249. Young Lincoln makes a voyage to New Orleans; how he handled the robbers.—At this time a neighbor hired Abraham to go with his son to New Orleans. The two young men were to take a flat-boat loaded with corn and other produce down the Ohio and the Mississippi. It was called a voyage of about eighteen hundred miles, and it would take between three and four weeks.
[Illustration: LINCOLN ON THE FLAT-BOAT GOING DOWN THE MISSISSIPPI RIVER.]
Young Lincoln was greatly pleased with the thought of making such a trip. He had never been away any distance from home, and, as he told his father, he felt that he wanted to see something more of the world. His father made no objection, but, as he bade his son good by, he said, Take care that in trying to see the world you don’t see the bottom of the Mississippi.
The two young men managed to get the boat through safely. But one night a gang of negroes came on board, intending to rob them of part of their cargo. Lincoln soon showed the robbers he could handle a club as vigorously as he could an axe, and the rascals, bruised and bleeding, were glad to get off with their lives.
250. The Lincolns move to Illinois; what Abraham did; hunting frolics; how Abraham chopped; how he bought his clothes.—Not long after young Lincoln’s return, his father moved to Illinois.[5] It was a two weeks’ journey through the woods with ox-teams. Abraham helped his father build a comfortable log cabin; then he and a man named John Hanks split walnut rails, and fenced in fifteen acres of land for a cornfield.
[Illustration: THE LOG CABIN IN ILLINOIS WHICH LINCOLN HELPED HIS FATHER BUILD.]
That part of the country had but few settlers, and it was still full of wild beasts. When the men got tired of work and wanted a frolic, they had a grand wolf-hunt. First, a tall pole was set up in a clearing;[6] next, the hunters in the woods formed a great circle of perhaps ten miles in extent. Then they began to move nearer and nearer together, beating the bushes and yelling with all their might. The frightened wolves, deer, and other wild creatures inside of the circle of hunters were driven to the pole in the clearing; there they were shot down in heaps.

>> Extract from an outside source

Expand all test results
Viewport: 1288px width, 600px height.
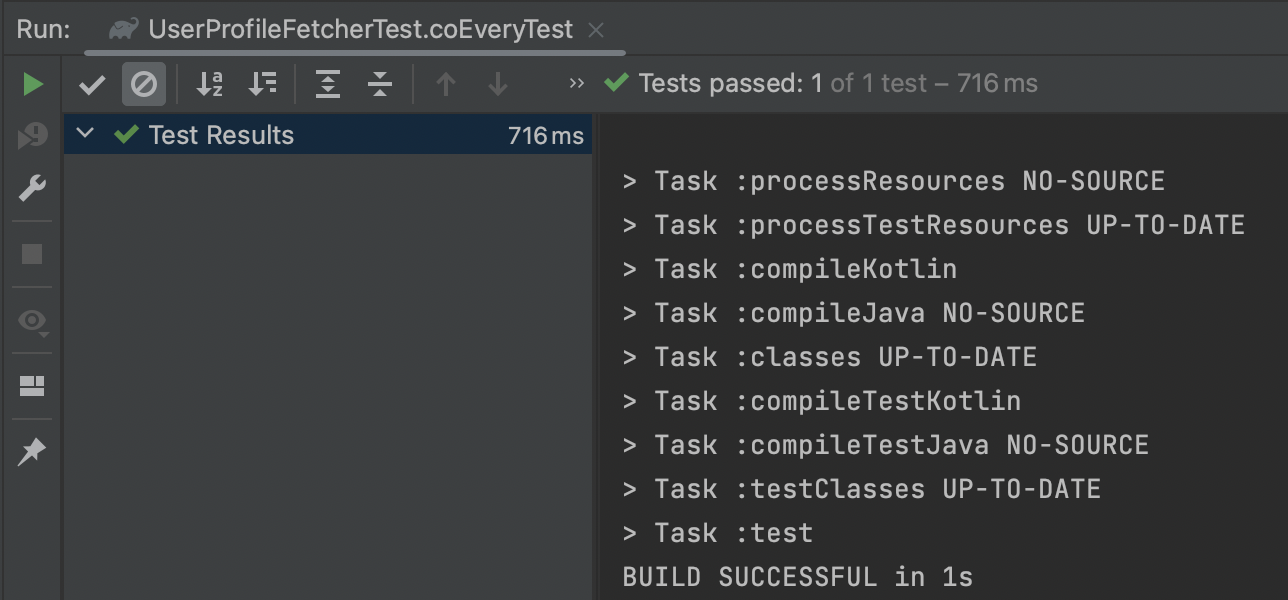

Young Lincoln was not much of a hunter, but he always tried to do his part. Yet, after all, he liked the axe better than he did the rifle. He would start off before light in the morning and walk to his work in the woods, five or six miles away. There he would chop steadily all day. The neighbors knew, when they hired him, that he wouldn’t sit down on the first log he came to and fall asleep. Once when he needed a new pair of trousers, he made a bargain for them with a Mrs. Nancy Miller. She agreed to make him a certain number of yards of tow cloth,[7] and dye it brown with walnut bark. For every yard she made, Lincoln bound himself to split four hundred good fence-rails for her. In this way he made his axe pay for all his clothes.